▶ TASK TO CARRY OUT: Begin at the line containing "1200x800 pixels. Task: Open" and end at the final line of the entries. Please reproduce those lines exactly.

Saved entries
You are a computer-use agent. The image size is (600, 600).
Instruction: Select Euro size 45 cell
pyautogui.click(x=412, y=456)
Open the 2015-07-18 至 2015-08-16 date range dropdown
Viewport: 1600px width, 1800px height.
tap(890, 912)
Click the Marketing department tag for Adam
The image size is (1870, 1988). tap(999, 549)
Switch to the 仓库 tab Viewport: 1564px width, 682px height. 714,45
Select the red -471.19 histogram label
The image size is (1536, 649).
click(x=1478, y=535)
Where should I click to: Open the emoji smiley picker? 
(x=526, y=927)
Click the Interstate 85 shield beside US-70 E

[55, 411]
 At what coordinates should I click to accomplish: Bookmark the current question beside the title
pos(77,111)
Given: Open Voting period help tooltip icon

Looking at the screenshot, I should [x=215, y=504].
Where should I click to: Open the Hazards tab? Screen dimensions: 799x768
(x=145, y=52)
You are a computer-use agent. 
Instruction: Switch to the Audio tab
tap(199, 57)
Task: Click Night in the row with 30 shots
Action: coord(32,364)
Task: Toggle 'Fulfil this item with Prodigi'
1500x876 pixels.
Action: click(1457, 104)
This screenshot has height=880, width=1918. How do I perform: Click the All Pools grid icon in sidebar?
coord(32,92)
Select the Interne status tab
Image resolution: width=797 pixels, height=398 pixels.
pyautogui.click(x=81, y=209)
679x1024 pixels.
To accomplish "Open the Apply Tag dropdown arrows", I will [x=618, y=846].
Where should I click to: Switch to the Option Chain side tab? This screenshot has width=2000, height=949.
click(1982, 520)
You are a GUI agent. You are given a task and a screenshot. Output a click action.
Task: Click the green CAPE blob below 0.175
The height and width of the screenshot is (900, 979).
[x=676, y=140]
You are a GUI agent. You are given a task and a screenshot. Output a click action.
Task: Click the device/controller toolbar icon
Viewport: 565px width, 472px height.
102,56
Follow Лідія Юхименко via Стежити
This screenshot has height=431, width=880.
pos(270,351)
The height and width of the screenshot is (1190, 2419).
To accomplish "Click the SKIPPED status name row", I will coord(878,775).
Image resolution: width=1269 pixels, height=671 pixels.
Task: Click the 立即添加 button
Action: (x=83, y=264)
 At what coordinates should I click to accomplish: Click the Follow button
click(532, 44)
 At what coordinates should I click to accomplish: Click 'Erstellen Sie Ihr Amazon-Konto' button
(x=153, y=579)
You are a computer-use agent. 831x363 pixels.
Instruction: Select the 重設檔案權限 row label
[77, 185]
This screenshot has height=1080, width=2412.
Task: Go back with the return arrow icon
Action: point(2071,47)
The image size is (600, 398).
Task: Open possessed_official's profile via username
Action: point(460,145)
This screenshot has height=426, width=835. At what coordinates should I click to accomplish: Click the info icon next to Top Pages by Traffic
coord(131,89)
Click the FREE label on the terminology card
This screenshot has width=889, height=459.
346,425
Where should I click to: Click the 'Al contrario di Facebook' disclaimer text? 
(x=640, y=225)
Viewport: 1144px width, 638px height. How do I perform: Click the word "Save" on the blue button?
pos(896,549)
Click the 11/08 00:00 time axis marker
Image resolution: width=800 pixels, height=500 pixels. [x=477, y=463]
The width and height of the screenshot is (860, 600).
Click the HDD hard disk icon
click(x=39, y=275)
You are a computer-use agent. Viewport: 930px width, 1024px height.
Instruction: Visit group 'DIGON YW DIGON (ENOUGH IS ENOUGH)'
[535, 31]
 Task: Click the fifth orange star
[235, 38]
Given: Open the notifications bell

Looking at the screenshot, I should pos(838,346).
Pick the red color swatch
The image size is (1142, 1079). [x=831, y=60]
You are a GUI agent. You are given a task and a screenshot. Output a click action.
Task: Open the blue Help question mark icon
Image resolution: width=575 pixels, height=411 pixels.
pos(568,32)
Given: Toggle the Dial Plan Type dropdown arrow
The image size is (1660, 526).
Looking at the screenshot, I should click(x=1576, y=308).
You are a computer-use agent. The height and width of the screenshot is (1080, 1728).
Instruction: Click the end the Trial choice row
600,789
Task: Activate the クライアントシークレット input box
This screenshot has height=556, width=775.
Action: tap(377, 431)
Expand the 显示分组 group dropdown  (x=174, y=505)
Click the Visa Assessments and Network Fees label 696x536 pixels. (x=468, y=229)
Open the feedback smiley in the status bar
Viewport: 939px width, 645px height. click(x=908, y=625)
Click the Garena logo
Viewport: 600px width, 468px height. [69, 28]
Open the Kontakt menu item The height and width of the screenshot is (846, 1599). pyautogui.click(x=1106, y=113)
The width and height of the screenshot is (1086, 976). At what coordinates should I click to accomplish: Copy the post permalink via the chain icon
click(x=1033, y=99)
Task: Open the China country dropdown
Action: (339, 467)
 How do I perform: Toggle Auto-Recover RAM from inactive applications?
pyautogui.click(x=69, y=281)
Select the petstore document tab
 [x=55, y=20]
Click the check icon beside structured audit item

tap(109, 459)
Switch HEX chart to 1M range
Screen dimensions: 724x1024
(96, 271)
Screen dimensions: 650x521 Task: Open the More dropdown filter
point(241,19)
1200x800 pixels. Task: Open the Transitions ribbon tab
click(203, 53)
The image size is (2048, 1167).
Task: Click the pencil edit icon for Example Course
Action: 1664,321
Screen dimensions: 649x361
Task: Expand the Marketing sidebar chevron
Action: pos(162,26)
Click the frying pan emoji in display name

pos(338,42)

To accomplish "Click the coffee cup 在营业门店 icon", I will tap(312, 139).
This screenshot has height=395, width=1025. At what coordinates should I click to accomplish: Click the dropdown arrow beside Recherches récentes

▶ RESPONSE TO THIS TASK:
1200x800 pixels. Task: Open the Transitions ribbon tab
click(203, 53)
The image size is (2048, 1167).
Task: Click the pencil edit icon for Example Course
Action: 1664,321
Screen dimensions: 649x361
Task: Expand the Marketing sidebar chevron
Action: pos(162,26)
Click the frying pan emoji in display name

pos(338,42)

To accomplish "Click the coffee cup 在营业门店 icon", I will tap(312, 139).
This screenshot has height=395, width=1025. At what coordinates should I click to accomplish: Click the dropdown arrow beside Recherches récentes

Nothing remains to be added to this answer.